Action item ▸ Output only the lines that run from the line holding "Viewport: 950px width, 445px" to the end of the data below, including both ends, without any pictures.

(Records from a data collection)
···

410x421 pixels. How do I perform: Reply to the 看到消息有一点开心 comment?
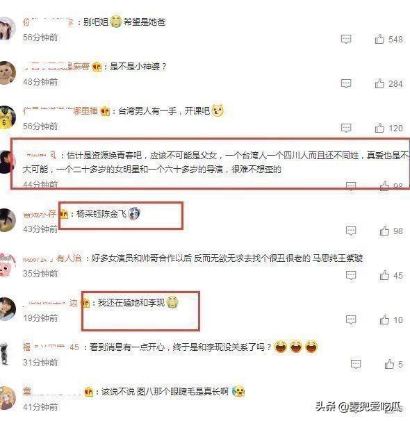pos(356,364)
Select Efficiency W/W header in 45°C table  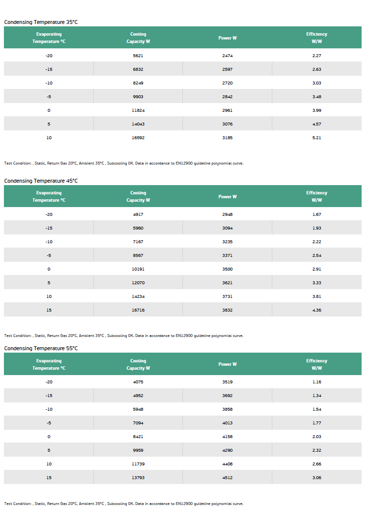tap(317, 197)
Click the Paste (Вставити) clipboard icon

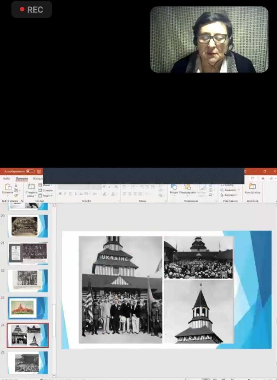(7, 188)
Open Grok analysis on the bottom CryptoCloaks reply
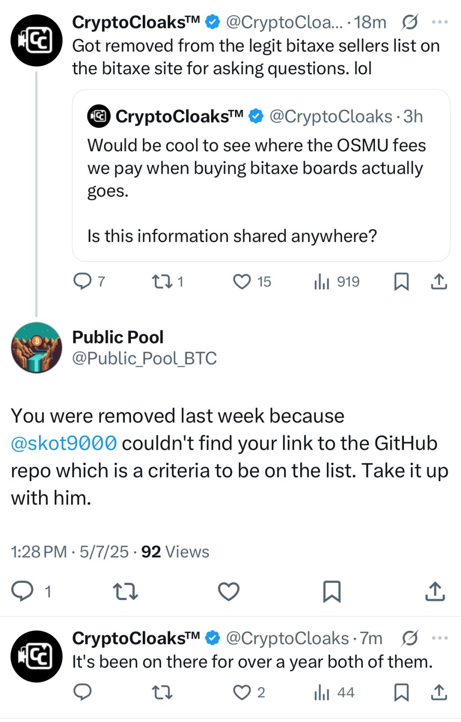 410,637
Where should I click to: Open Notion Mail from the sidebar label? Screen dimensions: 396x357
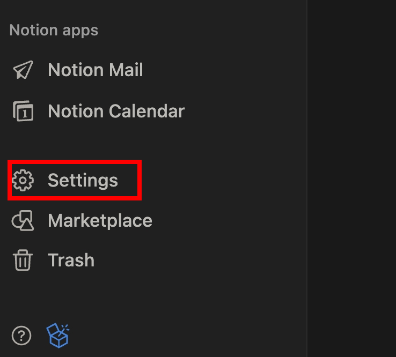pyautogui.click(x=95, y=70)
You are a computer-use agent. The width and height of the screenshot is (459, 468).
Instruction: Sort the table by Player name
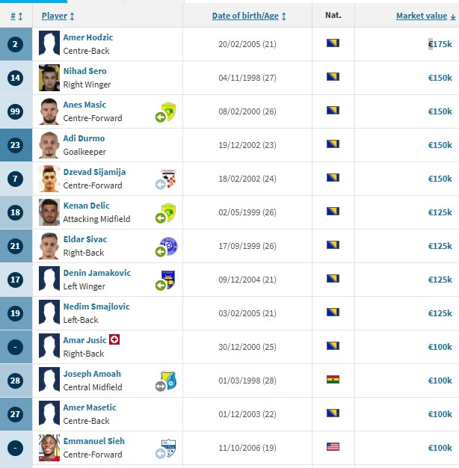coord(58,16)
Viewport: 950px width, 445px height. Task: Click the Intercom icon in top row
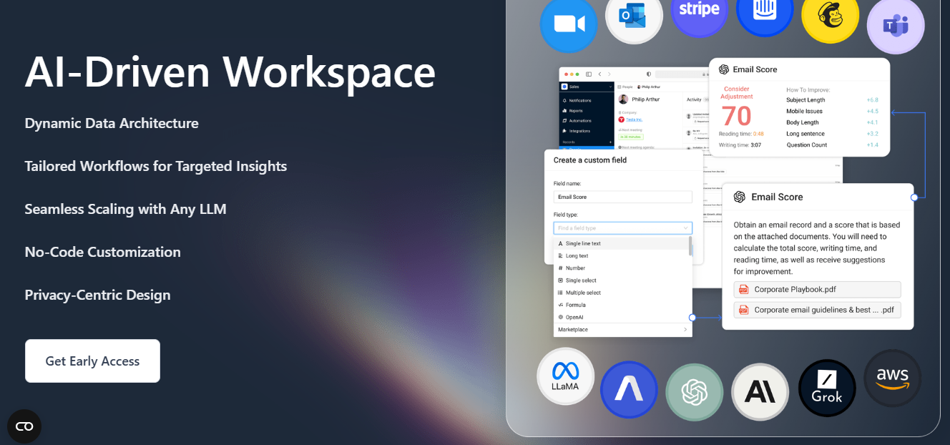click(764, 13)
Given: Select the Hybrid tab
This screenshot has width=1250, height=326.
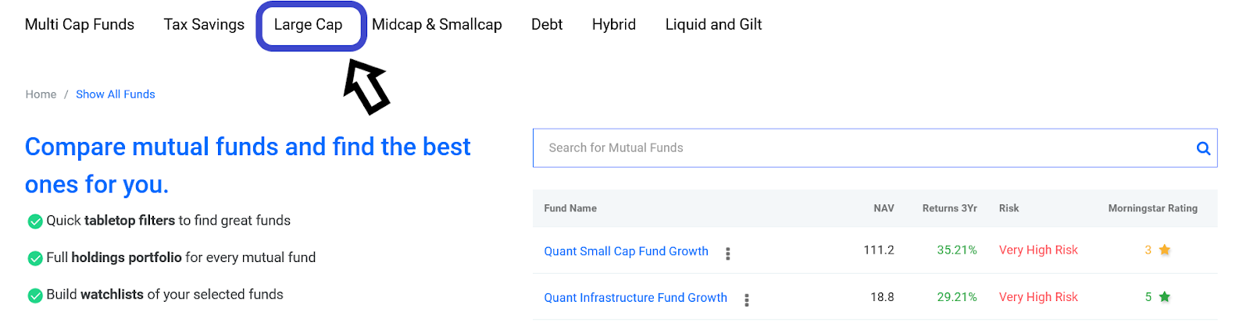Looking at the screenshot, I should coord(614,24).
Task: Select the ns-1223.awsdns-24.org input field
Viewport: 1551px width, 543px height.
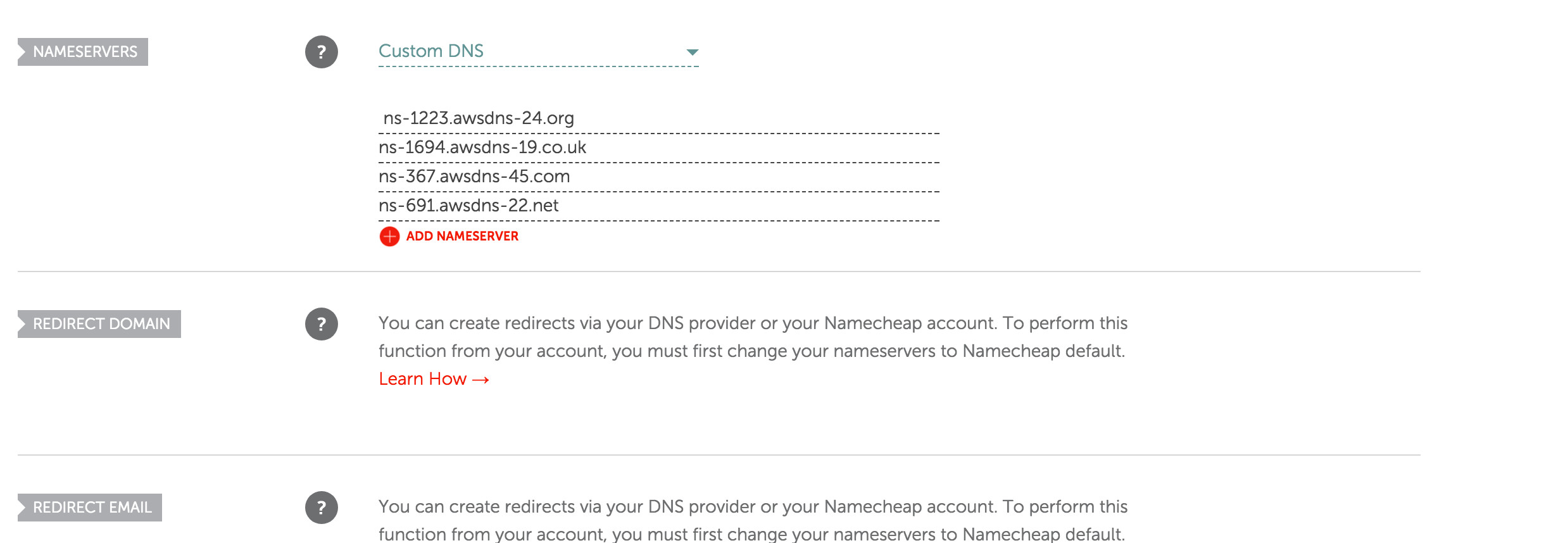Action: tap(570, 119)
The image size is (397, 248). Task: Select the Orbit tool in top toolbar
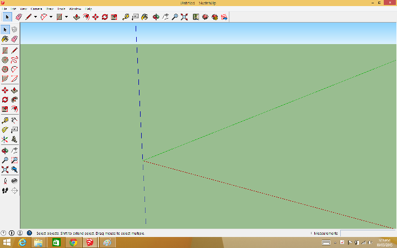point(156,17)
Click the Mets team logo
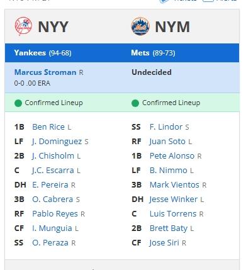The image size is (246, 270). coord(140,26)
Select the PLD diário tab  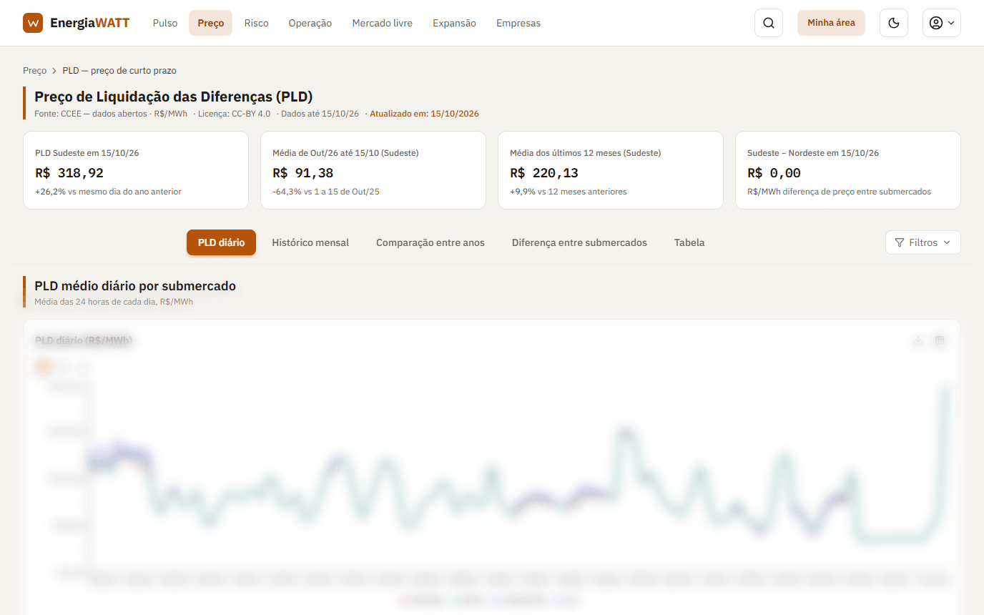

···

Solution to the exercise ▸
Viewport: 950px width, 445px height. Task: Click the Intercom icon in top row
click(764, 13)
Given: Select the Hybrid tab
This screenshot has width=1250, height=326.
Looking at the screenshot, I should coord(614,24).
Task: Select the ns-1223.awsdns-24.org input field
Viewport: 1551px width, 543px height.
Action: tap(570, 119)
The image size is (397, 248). Task: Select the Orbit tool in top toolbar
point(156,17)
Click the Mets team logo
The image size is (246, 270). coord(140,26)
Select the PLD diário tab  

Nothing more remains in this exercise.